Research & Papers

Solution for 10th Competition on Ambivalence/Hesitancy (AH) Video Recognition Challenge using Divergence-Based Multimodal Fusion

A new multimodal AI model detects ambivalence by measuring conflict between what people say, show, and sound like.

Deep Dive

A research team from Brazil has published a novel solution for the 10th Competition on Ambivalence/Hesitancy (AH) Video Recognition, part of the ABAW workshop at CVPR 2026. Their model introduces a 'divergence-based multimodal fusion' technique that doesn't just combine data from video, audio, and text—it actively measures the *conflict* between them. The system extracts visual cues via facial Action Units (AUs) using Py-Feat, processes audio with Wav2Vec 2.0, and analyzes text with BERT. Each modality is encoded by a BiLSTM network with attention pooling and projected into a shared space where their incongruence is calculated.
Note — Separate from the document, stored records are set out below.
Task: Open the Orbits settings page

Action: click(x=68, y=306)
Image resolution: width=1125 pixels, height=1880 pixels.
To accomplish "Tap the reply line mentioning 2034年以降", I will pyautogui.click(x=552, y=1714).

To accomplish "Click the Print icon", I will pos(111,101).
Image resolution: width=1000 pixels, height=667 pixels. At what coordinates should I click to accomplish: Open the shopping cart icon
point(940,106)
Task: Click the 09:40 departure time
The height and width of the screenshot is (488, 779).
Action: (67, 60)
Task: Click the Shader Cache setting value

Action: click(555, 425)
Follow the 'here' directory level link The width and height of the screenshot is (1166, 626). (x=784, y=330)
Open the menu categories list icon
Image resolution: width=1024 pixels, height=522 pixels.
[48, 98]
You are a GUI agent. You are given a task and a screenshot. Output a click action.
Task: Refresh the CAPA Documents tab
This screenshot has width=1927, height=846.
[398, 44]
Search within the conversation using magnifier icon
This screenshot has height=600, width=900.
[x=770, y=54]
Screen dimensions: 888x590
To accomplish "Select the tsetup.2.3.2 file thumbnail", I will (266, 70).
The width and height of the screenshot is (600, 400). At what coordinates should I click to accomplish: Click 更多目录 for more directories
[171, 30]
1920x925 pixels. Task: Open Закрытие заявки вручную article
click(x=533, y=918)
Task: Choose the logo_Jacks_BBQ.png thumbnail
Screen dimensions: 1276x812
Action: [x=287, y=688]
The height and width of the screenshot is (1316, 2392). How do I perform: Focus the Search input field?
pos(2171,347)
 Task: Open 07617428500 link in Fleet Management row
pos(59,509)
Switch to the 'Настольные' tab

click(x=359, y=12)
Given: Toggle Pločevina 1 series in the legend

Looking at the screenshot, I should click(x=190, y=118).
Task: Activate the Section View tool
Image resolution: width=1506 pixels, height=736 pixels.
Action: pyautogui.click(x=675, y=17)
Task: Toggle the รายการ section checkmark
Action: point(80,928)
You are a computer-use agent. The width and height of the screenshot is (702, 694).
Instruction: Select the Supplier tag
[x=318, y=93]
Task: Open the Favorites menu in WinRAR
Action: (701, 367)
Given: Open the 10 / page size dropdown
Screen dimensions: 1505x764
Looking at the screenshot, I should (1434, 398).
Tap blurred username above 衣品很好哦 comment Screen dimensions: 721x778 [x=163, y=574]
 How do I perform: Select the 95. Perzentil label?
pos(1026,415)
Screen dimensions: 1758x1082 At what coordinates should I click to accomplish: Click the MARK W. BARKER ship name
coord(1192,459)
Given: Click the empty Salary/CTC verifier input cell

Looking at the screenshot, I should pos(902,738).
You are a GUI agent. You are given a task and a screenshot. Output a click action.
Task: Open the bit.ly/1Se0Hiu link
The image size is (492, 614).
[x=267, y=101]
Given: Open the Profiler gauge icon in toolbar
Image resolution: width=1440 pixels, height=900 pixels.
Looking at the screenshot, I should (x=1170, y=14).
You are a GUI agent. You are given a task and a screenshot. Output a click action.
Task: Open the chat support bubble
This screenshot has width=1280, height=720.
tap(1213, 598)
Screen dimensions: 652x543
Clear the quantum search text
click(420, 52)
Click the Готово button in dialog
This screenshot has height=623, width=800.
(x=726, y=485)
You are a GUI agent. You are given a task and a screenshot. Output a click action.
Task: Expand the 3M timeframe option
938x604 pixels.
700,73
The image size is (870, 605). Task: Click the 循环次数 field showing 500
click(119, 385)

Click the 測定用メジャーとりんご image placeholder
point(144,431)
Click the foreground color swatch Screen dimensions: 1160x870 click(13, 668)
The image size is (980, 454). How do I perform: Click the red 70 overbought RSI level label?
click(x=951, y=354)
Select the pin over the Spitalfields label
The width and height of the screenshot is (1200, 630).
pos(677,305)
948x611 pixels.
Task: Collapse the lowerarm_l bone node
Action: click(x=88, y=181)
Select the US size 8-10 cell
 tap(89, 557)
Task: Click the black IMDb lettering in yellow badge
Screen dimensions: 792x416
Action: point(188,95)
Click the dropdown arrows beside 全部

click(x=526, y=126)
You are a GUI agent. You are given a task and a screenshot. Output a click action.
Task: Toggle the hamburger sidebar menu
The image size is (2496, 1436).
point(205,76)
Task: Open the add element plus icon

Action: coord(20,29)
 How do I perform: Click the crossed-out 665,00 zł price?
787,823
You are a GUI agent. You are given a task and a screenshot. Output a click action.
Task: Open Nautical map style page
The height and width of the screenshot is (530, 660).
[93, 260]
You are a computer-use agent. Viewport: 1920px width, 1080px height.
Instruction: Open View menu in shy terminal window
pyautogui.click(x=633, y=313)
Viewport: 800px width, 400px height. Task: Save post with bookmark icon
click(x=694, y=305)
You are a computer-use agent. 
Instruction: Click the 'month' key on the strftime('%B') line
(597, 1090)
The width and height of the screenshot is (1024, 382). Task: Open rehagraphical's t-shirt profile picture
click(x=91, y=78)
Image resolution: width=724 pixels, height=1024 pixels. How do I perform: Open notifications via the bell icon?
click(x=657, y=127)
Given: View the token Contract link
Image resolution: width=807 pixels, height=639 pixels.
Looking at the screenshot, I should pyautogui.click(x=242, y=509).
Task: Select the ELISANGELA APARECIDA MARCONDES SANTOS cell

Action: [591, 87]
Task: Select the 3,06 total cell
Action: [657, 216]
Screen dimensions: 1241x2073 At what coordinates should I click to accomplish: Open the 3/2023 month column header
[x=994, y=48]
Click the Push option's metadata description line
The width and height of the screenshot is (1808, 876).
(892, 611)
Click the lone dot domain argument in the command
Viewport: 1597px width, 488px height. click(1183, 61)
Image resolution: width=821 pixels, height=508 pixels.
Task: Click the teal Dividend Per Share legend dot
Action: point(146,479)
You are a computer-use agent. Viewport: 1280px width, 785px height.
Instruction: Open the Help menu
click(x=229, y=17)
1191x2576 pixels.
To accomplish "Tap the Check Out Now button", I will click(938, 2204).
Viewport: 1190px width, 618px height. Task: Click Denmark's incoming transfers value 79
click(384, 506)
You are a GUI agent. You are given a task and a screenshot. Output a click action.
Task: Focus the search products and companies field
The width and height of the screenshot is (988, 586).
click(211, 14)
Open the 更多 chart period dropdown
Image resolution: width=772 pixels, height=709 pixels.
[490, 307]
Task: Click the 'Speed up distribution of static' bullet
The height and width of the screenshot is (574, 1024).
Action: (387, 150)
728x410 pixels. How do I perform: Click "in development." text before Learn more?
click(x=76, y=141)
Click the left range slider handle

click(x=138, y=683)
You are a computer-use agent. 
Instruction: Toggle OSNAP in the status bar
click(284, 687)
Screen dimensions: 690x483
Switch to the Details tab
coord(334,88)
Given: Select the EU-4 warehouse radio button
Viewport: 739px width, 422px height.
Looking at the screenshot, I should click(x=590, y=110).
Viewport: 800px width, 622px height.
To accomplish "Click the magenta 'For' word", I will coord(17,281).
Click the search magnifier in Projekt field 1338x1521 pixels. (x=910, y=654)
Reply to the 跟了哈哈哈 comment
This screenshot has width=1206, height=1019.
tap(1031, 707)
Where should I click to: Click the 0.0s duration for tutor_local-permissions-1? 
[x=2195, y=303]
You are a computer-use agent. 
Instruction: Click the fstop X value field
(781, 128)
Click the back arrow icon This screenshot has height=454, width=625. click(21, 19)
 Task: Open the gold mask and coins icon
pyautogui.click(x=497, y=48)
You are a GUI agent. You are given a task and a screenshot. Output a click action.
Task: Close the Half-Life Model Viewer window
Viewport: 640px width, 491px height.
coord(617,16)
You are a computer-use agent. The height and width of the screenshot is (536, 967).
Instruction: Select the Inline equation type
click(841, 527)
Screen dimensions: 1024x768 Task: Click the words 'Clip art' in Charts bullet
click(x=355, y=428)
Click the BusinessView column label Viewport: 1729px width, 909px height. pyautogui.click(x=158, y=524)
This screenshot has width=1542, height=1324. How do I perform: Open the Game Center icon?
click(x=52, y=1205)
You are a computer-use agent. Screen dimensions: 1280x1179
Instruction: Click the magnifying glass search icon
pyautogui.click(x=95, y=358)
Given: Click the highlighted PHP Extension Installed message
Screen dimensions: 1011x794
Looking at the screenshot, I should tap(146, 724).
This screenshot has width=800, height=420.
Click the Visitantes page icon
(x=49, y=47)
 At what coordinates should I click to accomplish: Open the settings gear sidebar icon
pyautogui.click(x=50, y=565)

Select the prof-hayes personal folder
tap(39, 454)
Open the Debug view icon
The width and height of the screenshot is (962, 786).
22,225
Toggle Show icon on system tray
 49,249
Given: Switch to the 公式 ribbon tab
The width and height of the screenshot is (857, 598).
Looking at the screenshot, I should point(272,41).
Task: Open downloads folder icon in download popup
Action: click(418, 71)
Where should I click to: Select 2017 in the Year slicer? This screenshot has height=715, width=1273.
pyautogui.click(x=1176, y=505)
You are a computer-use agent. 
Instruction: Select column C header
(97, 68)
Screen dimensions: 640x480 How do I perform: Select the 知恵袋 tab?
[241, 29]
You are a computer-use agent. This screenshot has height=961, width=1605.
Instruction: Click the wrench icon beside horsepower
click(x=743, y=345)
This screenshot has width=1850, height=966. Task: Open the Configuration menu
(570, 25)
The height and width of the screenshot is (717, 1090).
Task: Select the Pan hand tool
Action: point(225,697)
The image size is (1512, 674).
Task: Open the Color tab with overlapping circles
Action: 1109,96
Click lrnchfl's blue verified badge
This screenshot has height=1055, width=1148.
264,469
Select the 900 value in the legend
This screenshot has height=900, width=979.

On the benchmark BAH (Bodily Ambivalence and Hesitancy) dataset, this approach achieved a Macro F1 score of 0.6808 on the validation set, a massive improvement over the challenge baseline of 0.2827—a 140% performance increase. Statistical analysis across 1,132 videos confirmed that the temporal variability of facial Action Units is the strongest visual indicator of ambivalence. The core innovation is the fusion module, which computes pairwise absolute differences between modality embeddings, directly capturing the misalignment between what a person's face shows, their voice conveys, and their words say, which is the hallmark of hesitant or conflicted behavior.

Key Points
  • Achieved a Macro F1 score of 0.6808, outperforming the challenge baseline (0.2827) by over 140%.
  • Uses a novel 'divergence-based fusion' that measures conflict between visual (Action Units), audio (Wav2Vec 2.0), and text (BERT) signals.
  • Analysis of 1,132 videos found temporal changes in facial Action Units to be the key visual discriminator for hesitation.

Why It Matters

Enables more nuanced AI for mental health screening, customer service analysis, and human-computer interaction by detecting subtle emotional conflicts.